Mbatha allegedly shot dead Thato Mokoka, 16, outside his grandmother's house in Braamfischerville, Soweto, on February 14 following a police raid on the premises.
Police had been told the teen was part of a gang and that he owned a firearm. The firearm police were looking for was never found.
Mbatha has pleaded not guilty to the charge, saying he had no intention to kill the teenager.
His lawyer, Kenneth Manyage, told the court earlier that Mbatha would not testify in his own defence.
Manyage contends Mbatha's R5 rifle went off accidentally as he bent over to search a prone Mokoka.
Satchwell said on Wednesday she could not understand why Mbatha had chosen not to take the stand.
The version of events presented by his lawyer was believable.
“It could have been culpable homicide, but this version presented by Manyage falls away because the accused did not give evidence,” Satchwell said during closing arguments by prosecutor David Mothibe.
Mothibe said: “This is a point-blank shooting.”
He maintained the evidence showed Mbatha had the intention to kill.
One witness told Mbatha that the police should leave as no weapon was found, but Mbatha continued to hold his rifle over Mokoka with his finger near the trigger.
Mothibe told the court there was no danger to him nor anyone else on the scene.
The number of shots fired and the areas of his body hit suggested intention. Four bullets entered Mokoka's body, causing eight wounds, mainly in his back and head.

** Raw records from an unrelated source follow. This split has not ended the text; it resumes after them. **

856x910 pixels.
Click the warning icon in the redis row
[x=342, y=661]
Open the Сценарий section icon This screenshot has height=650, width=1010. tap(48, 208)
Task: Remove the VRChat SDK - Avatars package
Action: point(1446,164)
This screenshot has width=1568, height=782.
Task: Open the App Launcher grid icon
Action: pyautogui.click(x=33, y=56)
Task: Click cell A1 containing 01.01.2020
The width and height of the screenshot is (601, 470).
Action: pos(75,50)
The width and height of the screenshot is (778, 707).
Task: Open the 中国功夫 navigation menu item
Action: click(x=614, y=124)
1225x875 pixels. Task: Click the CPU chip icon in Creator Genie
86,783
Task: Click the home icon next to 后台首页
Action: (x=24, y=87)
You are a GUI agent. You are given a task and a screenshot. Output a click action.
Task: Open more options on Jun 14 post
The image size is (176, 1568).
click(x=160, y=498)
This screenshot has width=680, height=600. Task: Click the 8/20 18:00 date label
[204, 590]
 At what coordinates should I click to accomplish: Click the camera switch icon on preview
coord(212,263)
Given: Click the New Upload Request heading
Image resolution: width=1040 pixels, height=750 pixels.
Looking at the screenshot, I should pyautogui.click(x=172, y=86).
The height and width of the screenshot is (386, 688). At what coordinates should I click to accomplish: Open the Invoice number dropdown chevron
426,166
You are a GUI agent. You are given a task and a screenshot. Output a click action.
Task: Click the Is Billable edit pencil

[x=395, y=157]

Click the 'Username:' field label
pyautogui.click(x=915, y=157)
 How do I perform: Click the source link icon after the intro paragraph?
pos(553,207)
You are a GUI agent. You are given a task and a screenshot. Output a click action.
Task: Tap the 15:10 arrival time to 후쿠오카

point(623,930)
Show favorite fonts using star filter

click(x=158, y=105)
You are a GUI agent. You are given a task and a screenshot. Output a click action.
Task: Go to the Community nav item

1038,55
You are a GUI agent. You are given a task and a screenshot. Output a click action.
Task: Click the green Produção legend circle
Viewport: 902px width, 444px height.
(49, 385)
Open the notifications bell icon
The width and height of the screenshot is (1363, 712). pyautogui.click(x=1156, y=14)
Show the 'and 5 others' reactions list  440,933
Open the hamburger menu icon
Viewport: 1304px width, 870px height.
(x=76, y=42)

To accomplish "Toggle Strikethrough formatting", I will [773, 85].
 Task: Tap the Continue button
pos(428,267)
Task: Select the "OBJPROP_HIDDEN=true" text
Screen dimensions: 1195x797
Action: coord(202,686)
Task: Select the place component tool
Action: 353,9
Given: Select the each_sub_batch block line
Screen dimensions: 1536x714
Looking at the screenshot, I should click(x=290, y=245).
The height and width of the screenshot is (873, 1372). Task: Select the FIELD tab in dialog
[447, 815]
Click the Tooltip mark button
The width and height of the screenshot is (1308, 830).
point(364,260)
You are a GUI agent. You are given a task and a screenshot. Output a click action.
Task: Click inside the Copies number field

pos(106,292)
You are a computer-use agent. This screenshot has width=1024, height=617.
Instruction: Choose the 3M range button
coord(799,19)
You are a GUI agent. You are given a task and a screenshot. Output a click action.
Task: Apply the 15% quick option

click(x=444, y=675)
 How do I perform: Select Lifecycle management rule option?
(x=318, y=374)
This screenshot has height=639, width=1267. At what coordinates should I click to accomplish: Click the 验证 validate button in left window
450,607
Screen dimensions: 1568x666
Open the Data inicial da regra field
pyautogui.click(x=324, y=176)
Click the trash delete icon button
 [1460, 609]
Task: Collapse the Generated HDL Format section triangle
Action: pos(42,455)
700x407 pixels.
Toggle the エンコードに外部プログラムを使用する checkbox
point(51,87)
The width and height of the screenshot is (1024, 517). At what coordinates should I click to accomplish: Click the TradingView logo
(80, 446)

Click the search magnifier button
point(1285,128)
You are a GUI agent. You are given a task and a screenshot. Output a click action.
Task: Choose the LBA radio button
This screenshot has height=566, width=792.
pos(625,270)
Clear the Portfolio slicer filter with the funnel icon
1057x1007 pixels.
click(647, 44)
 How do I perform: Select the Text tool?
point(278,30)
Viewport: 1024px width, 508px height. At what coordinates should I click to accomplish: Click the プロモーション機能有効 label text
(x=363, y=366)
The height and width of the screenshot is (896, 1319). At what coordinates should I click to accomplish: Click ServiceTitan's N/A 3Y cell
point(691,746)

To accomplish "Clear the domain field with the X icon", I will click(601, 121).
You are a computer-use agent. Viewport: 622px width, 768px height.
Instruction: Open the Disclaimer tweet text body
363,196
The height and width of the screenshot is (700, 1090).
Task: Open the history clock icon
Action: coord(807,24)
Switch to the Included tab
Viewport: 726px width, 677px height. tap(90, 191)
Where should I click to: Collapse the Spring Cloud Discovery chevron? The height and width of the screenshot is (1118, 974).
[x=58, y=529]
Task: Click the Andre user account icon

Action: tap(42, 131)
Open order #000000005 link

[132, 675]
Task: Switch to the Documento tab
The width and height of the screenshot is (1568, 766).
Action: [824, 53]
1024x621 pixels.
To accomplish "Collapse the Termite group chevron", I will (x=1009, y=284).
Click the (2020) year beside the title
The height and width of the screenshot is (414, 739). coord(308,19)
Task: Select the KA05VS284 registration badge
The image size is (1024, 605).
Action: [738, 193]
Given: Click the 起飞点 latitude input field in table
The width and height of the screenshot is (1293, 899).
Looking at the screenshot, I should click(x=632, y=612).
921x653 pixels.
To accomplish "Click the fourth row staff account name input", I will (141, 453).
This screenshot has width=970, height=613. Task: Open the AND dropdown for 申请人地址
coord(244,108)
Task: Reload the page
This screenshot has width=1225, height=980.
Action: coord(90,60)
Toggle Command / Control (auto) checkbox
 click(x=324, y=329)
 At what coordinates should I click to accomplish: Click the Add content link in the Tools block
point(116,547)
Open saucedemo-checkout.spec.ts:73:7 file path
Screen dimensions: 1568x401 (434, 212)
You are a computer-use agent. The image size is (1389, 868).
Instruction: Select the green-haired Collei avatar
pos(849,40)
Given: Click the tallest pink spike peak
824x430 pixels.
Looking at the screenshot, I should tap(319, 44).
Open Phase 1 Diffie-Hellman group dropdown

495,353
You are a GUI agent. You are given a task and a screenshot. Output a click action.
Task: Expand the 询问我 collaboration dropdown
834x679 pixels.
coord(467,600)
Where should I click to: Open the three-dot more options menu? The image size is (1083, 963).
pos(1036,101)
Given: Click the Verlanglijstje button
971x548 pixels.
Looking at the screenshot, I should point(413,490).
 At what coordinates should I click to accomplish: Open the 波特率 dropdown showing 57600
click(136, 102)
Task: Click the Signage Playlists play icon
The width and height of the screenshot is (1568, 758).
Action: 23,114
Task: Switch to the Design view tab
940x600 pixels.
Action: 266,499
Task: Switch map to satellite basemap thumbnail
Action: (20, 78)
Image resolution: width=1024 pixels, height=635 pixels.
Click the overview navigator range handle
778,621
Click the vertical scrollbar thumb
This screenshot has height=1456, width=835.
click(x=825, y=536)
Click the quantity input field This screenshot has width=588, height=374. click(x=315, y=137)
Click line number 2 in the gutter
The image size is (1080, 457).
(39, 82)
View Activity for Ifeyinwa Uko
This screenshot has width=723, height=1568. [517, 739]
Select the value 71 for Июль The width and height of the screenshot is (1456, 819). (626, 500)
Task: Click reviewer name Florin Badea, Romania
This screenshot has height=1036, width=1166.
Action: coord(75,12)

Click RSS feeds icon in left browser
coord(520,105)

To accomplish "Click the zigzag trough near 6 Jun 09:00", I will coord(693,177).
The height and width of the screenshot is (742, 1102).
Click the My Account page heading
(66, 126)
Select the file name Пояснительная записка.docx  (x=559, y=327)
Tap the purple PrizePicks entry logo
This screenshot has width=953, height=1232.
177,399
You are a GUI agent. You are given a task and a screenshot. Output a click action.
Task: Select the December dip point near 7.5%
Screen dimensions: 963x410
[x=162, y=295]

The court was told Mbatha said “Ngenzeni” (What have I done?) after the shooting. This was an admission of guilt, argued Mothibe.
Mothibe contended Mbatha chose not to take the stand because he knew he would not be honest.
“He knows that his version wouldn't be the truth.”
Mothibe said the shooting was clearly intentional.
“Maybe he got frustrated and angered because he felt they had wasted their time”, Mothibe said.